Icatibant demonstrates a favorable safety profile consistent with its targeted mechanism:

Injection site reactions: Nearly universal (97%), manifesting as erythema, swelling, warmth, burning, itching, or pain at the injection site; typically mild to moderate and self-resolving within hours
Pyrexia: Reported in approximately 4% of patients
Transaminase elevations: Occasional mild, reversible increases in hepatic enzymes
Dizziness and rash: Infrequent, generally mild

No serious drug interactions have been identified. Theoretically, concomitant use of ACE inhibitors could attenuate the antihypertensive effect, as ACE inhibitors partly work by reducing bradykinin degradation and enhancing B2 receptor activation.

Dosing Protocols

The following dosing information reflects FDA-approved clinical guidelines. Icatibant (Firazyr) is an FDA-approved treatment for acute HAE attacks. Always consult a qualified healthcare professional.

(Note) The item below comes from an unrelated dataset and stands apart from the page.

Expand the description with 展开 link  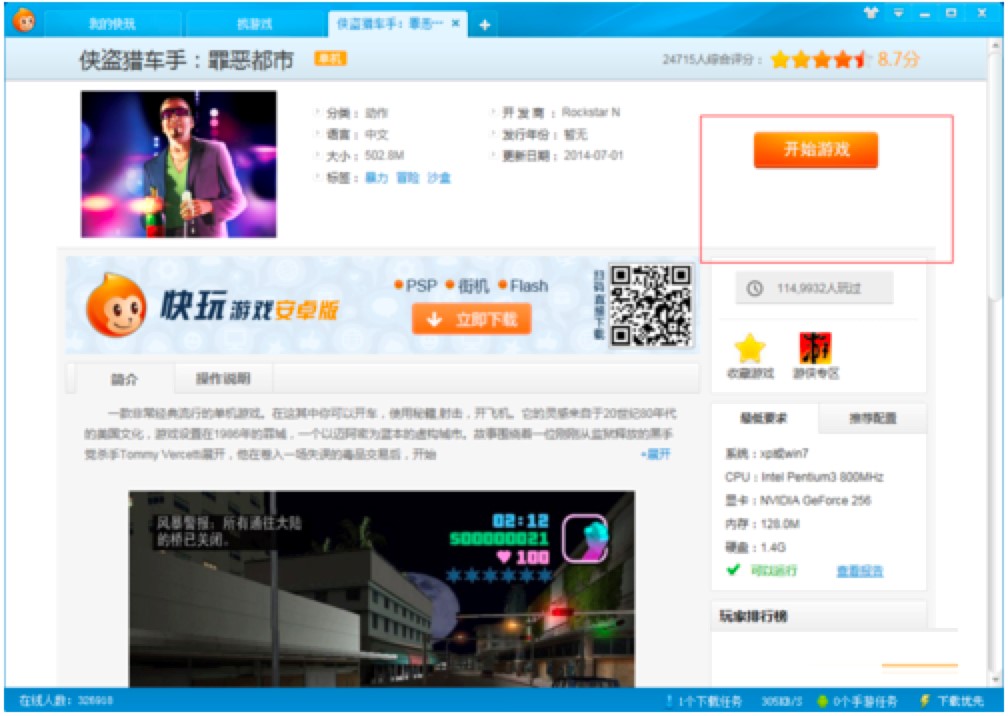point(656,454)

Indication	Dose	Route	Maximum
Acute HAE attack (adults)	30 mg	Subcutaneous (abdominal area)	3 injections (90 mg) per 24 hours

Administration notes: Inject at the onset of an HAE attack. If response is insufficient, a second 30 mg dose may be administered 6 hours after the first, and a third 6 hours after the second. Trained patients may self-administer. Nearly all patients (97%) experience injection site reactions (erythema, swelling, burning) that are self-limiting. Seek emergency medical care for laryngeal attacks regardless of icatibant administration. Not approved for pediatric use in the US.

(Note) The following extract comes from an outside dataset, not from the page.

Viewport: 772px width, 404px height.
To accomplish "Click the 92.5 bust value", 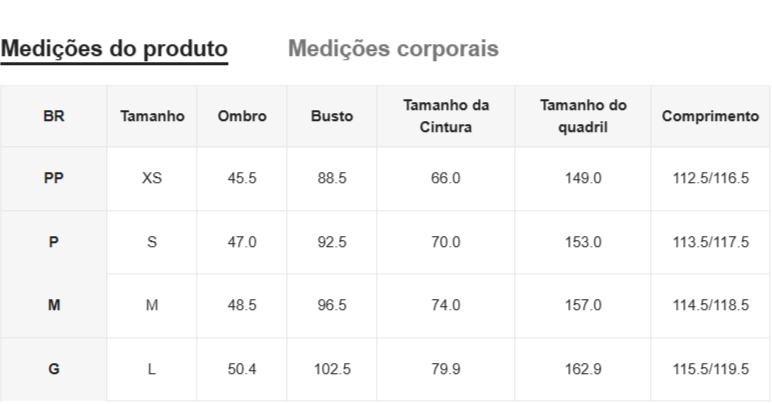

Pharmacological Significance

Icatibant's development illustrates several key principles in peptide drug design. The systematic replacement of natural amino acids with conformationally constrained non-natural analogs converted an endogenous agonist peptide (bradykinin) into a potent receptor antagonist. This strategy of preserving receptor-binding pharmacophore elements while eliminating activating determinants has been applied to multiple peptide receptor systems.

The compound also demonstrates the viability of targeting peptide receptors at the effector level rather than modulating upstream enzymatic pathways, offering a complementary therapeutic approach to protease inhibitors and C1-INH replacement in the management of bradykinin-mediated angioedema.